Task item →
Could you copy each line of the entries that contains "dels"?

Data in this exercise →
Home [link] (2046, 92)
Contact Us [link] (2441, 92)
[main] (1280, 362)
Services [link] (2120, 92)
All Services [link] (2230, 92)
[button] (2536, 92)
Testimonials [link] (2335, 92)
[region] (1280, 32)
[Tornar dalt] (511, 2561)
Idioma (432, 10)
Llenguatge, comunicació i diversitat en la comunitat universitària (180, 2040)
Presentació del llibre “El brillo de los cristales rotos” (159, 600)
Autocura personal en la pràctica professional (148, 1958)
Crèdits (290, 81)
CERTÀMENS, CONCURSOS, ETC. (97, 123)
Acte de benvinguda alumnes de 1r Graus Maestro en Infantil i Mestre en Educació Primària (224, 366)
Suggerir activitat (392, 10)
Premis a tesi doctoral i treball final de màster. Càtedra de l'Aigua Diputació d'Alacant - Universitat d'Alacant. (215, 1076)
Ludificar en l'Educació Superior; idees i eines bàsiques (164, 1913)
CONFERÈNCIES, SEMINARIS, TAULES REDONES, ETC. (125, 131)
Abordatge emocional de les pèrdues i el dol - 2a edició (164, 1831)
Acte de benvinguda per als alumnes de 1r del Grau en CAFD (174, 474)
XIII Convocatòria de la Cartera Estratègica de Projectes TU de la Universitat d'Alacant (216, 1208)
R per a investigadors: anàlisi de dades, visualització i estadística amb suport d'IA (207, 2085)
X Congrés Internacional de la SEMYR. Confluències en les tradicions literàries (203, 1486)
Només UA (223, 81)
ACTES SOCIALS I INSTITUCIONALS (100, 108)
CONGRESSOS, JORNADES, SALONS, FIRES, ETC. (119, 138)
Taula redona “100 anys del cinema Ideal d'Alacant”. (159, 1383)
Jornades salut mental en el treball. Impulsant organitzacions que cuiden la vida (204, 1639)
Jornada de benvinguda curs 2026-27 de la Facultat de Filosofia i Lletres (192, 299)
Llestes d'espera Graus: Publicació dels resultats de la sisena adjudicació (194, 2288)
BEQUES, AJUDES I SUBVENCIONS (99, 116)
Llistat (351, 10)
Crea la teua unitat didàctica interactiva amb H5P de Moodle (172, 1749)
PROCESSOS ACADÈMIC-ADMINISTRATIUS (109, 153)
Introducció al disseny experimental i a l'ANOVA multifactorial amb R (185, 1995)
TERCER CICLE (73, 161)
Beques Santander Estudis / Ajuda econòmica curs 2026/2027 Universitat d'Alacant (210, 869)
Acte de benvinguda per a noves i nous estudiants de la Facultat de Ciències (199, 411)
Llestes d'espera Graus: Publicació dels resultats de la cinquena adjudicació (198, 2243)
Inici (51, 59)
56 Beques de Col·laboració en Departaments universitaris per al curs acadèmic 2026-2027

Task result →
Llestes d'espera Graus: Publicació dels resultats de la sisena adjudicació (194, 2288)
Llestes d'espera Graus: Publicació dels resultats de la cinquena adjudicació (198, 2243)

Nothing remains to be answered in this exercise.